::: KUMPULAN DATA

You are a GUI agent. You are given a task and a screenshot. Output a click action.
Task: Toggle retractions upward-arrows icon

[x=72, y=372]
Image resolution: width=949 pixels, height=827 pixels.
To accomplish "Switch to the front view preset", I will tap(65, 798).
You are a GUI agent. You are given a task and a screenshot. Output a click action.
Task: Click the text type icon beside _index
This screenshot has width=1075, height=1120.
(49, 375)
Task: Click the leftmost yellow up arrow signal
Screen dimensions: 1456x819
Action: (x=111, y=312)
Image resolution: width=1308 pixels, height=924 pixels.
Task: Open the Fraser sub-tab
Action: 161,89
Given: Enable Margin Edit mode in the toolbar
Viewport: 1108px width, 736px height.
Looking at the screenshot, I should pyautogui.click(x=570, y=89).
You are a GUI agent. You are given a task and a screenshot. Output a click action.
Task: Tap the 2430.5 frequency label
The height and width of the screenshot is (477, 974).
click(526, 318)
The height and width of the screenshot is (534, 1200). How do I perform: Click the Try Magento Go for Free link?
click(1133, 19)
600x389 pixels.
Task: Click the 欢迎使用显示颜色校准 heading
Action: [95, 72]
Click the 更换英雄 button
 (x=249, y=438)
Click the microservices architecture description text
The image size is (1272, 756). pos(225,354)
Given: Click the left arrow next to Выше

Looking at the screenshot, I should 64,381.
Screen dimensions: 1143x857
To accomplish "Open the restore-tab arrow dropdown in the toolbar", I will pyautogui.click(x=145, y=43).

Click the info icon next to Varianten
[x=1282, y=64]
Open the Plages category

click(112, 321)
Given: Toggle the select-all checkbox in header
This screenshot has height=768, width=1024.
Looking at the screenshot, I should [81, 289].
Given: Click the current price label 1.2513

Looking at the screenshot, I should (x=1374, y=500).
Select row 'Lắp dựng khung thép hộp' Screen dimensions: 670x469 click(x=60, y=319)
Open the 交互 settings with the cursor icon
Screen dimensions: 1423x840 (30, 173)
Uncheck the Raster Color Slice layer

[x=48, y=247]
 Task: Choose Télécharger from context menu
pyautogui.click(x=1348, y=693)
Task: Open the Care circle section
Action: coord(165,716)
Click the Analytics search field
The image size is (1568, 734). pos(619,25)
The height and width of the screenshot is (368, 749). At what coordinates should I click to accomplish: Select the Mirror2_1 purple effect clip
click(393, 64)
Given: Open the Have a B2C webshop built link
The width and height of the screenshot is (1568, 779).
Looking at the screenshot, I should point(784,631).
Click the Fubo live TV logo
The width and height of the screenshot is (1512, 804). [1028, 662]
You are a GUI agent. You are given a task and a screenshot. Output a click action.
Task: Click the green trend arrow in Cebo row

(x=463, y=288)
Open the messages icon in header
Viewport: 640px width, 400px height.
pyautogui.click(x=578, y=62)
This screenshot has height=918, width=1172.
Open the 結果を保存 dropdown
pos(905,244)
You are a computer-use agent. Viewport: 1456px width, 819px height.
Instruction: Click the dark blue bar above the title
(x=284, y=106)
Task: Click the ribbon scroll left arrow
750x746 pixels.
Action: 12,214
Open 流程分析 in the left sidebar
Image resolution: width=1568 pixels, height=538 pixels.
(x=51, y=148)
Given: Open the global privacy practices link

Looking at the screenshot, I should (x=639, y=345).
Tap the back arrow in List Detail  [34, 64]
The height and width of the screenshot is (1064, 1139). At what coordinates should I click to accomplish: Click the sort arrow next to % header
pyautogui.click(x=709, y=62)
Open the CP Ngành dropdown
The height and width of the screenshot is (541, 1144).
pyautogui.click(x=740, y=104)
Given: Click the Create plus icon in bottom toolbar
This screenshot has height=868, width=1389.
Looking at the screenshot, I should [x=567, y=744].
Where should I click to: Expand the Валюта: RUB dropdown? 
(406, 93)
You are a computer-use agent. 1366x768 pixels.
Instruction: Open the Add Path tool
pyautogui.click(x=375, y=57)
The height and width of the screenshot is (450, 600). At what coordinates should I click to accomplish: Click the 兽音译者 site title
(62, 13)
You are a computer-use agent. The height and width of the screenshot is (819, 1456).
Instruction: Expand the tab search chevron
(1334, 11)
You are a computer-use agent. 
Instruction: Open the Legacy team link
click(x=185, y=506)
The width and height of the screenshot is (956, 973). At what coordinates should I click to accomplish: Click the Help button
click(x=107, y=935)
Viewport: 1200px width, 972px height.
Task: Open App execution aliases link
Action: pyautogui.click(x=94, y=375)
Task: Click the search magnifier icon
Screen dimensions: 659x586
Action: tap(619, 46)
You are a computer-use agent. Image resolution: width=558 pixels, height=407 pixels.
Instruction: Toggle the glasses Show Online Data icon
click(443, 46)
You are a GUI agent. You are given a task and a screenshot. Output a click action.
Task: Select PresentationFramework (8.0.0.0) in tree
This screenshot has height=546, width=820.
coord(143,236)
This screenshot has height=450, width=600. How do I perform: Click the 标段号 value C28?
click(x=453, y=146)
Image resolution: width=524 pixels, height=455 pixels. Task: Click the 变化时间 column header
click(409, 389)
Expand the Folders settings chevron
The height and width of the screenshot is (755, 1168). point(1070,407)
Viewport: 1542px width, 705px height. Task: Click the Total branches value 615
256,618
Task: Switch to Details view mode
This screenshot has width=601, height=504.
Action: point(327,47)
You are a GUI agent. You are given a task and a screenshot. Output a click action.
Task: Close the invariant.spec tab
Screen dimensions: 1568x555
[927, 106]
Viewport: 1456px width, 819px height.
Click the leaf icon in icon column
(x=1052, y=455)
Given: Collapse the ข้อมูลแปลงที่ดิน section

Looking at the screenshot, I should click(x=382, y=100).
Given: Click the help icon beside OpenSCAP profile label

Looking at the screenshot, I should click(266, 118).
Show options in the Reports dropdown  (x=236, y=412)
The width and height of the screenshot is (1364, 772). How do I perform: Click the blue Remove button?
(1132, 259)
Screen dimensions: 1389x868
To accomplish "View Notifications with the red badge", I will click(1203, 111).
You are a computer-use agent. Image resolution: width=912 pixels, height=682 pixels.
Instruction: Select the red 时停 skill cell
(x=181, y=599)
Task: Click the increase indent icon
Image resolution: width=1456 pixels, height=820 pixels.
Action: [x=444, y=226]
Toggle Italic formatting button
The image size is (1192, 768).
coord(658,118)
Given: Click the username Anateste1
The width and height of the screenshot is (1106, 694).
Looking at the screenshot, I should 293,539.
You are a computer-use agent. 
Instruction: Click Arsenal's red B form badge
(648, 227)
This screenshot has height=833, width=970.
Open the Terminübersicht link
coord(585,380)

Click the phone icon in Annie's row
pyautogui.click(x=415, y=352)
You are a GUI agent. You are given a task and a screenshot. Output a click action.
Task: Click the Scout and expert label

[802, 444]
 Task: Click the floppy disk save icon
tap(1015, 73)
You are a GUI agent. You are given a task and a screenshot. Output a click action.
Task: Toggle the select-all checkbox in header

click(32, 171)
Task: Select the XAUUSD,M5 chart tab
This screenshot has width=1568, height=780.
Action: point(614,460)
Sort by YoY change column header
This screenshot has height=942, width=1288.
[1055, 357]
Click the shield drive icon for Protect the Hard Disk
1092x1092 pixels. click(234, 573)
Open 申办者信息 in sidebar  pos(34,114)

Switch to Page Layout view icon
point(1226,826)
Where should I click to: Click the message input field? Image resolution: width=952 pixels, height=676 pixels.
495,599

::::::

• [TUJUAN ANDA] Ganti "GUI agent" dengan "GUI assistant" di seluruh catatan di atas, lalu tulis ulang semuanya tanpa mengubah bagian lain.

• [PENYELESAIAN MASALAH]
You are a GUI assistant. You are given a task and a screenshot. Output a click action.
Task: Toggle retractions upward-arrows icon

[x=72, y=372]
Image resolution: width=949 pixels, height=827 pixels.
To accomplish "Switch to the front view preset", I will tap(65, 798).
You are a GUI assistant. You are given a task and a screenshot. Output a click action.
Task: Click the text type icon beside _index
This screenshot has width=1075, height=1120.
(49, 375)
Task: Click the leftmost yellow up arrow signal
Screen dimensions: 1456x819
Action: (x=111, y=312)
Image resolution: width=1308 pixels, height=924 pixels.
Task: Open the Fraser sub-tab
Action: 161,89
Given: Enable Margin Edit mode in the toolbar
Viewport: 1108px width, 736px height.
Looking at the screenshot, I should pyautogui.click(x=570, y=89).
You are a GUI assistant. You are given a task and a screenshot. Output a click action.
Task: Tap the 2430.5 frequency label
The height and width of the screenshot is (477, 974).
click(526, 318)
The height and width of the screenshot is (534, 1200). How do I perform: Click the Try Magento Go for Free link?
click(1133, 19)
600x389 pixels.
Task: Click the 欢迎使用显示颜色校准 heading
Action: [95, 72]
Click the 更换英雄 button
 (x=249, y=438)
Click the microservices architecture description text
The image size is (1272, 756). pos(225,354)
Given: Click the left arrow next to Выше

Looking at the screenshot, I should 64,381.
Screen dimensions: 1143x857
To accomplish "Open the restore-tab arrow dropdown in the toolbar", I will pyautogui.click(x=145, y=43).

Click the info icon next to Varianten
[x=1282, y=64]
Open the Plages category

click(112, 321)
Given: Toggle the select-all checkbox in header
This screenshot has height=768, width=1024.
Looking at the screenshot, I should [81, 289].
Given: Click the current price label 1.2513

Looking at the screenshot, I should (x=1374, y=500).
Select row 'Lắp dựng khung thép hộp' Screen dimensions: 670x469 click(x=60, y=319)
Open the 交互 settings with the cursor icon
Screen dimensions: 1423x840 (30, 173)
Uncheck the Raster Color Slice layer

[x=48, y=247]
 Task: Choose Télécharger from context menu
pyautogui.click(x=1348, y=693)
Task: Open the Care circle section
Action: coord(165,716)
Click the Analytics search field
The image size is (1568, 734). pos(619,25)
The height and width of the screenshot is (368, 749). At what coordinates should I click to accomplish: Select the Mirror2_1 purple effect clip
click(393, 64)
Given: Open the Have a B2C webshop built link
The width and height of the screenshot is (1568, 779).
Looking at the screenshot, I should point(784,631).
Click the Fubo live TV logo
The width and height of the screenshot is (1512, 804). [1028, 662]
You are a GUI assistant. You are given a task and a screenshot. Output a click action.
Task: Click the green trend arrow in Cebo row

(x=463, y=288)
Open the messages icon in header
Viewport: 640px width, 400px height.
pyautogui.click(x=578, y=62)
This screenshot has height=918, width=1172.
Open the 結果を保存 dropdown
pos(905,244)
You are a computer-use agent. Viewport: 1456px width, 819px height.
Instruction: Click the dark blue bar above the title
(x=284, y=106)
Task: Click the ribbon scroll left arrow
750x746 pixels.
Action: 12,214
Open 流程分析 in the left sidebar
Image resolution: width=1568 pixels, height=538 pixels.
(x=51, y=148)
Given: Open the global privacy practices link

Looking at the screenshot, I should (x=639, y=345).
Tap the back arrow in List Detail  [34, 64]
The height and width of the screenshot is (1064, 1139). At what coordinates should I click to accomplish: Click the sort arrow next to % header
pyautogui.click(x=709, y=62)
Open the CP Ngành dropdown
The height and width of the screenshot is (541, 1144).
pyautogui.click(x=740, y=104)
Given: Click the Create plus icon in bottom toolbar
This screenshot has height=868, width=1389.
Looking at the screenshot, I should [x=567, y=744].
Where should I click to: Expand the Валюта: RUB dropdown? 
(406, 93)
You are a computer-use agent. 1366x768 pixels.
Instruction: Open the Add Path tool
pyautogui.click(x=375, y=57)
The height and width of the screenshot is (450, 600). At what coordinates should I click to accomplish: Click the 兽音译者 site title
(62, 13)
You are a computer-use agent. The height and width of the screenshot is (819, 1456).
Instruction: Expand the tab search chevron
(1334, 11)
You are a computer-use agent. 
Instruction: Open the Legacy team link
click(x=185, y=506)
The width and height of the screenshot is (956, 973). At what coordinates should I click to accomplish: Click the Help button
click(x=107, y=935)
Viewport: 1200px width, 972px height.
Task: Open App execution aliases link
Action: pyautogui.click(x=94, y=375)
Task: Click the search magnifier icon
Screen dimensions: 659x586
Action: tap(619, 46)
You are a computer-use agent. Image resolution: width=558 pixels, height=407 pixels.
Instruction: Toggle the glasses Show Online Data icon
click(443, 46)
You are a GUI assistant. You are given a task and a screenshot. Output a click action.
Task: Select PresentationFramework (8.0.0.0) in tree
This screenshot has height=546, width=820.
coord(143,236)
This screenshot has height=450, width=600. How do I perform: Click the 标段号 value C28?
click(x=453, y=146)
Image resolution: width=524 pixels, height=455 pixels. Task: Click the 变化时间 column header
click(409, 389)
Expand the Folders settings chevron
The height and width of the screenshot is (755, 1168). point(1070,407)
Viewport: 1542px width, 705px height. Task: Click the Total branches value 615
256,618
Task: Switch to Details view mode
This screenshot has width=601, height=504.
Action: point(327,47)
You are a GUI assistant. You are given a task and a screenshot. Output a click action.
Task: Close the invariant.spec tab
Screen dimensions: 1568x555
[927, 106]
Viewport: 1456px width, 819px height.
Click the leaf icon in icon column
(x=1052, y=455)
Given: Collapse the ข้อมูลแปลงที่ดิน section

Looking at the screenshot, I should click(x=382, y=100).
Given: Click the help icon beside OpenSCAP profile label

Looking at the screenshot, I should click(266, 118).
Show options in the Reports dropdown  (x=236, y=412)
The width and height of the screenshot is (1364, 772). How do I perform: Click the blue Remove button?
(1132, 259)
Screen dimensions: 1389x868
To accomplish "View Notifications with the red badge", I will click(1203, 111).
You are a computer-use agent. Image resolution: width=912 pixels, height=682 pixels.
Instruction: Select the red 时停 skill cell
(x=181, y=599)
Task: Click the increase indent icon
Image resolution: width=1456 pixels, height=820 pixels.
Action: [x=444, y=226]
Toggle Italic formatting button
The image size is (1192, 768).
coord(658,118)
Given: Click the username Anateste1
The width and height of the screenshot is (1106, 694).
Looking at the screenshot, I should 293,539.
You are a computer-use agent. 
Instruction: Click Arsenal's red B form badge
(648, 227)
This screenshot has height=833, width=970.
Open the Terminübersicht link
coord(585,380)

Click the phone icon in Annie's row
pyautogui.click(x=415, y=352)
You are a GUI assistant. You are given a task and a screenshot. Output a click action.
Task: Click the Scout and expert label

[802, 444]
 Task: Click the floppy disk save icon
tap(1015, 73)
You are a GUI assistant. You are given a task and a screenshot. Output a click action.
Task: Toggle the select-all checkbox in header

click(32, 171)
Task: Select the XAUUSD,M5 chart tab
This screenshot has width=1568, height=780.
Action: point(614,460)
Sort by YoY change column header
This screenshot has height=942, width=1288.
[1055, 357]
Click the shield drive icon for Protect the Hard Disk
1092x1092 pixels. click(234, 573)
Open 申办者信息 in sidebar  pos(34,114)

Switch to Page Layout view icon
point(1226,826)
Where should I click to: Click the message input field? Image resolution: width=952 pixels, height=676 pixels.
495,599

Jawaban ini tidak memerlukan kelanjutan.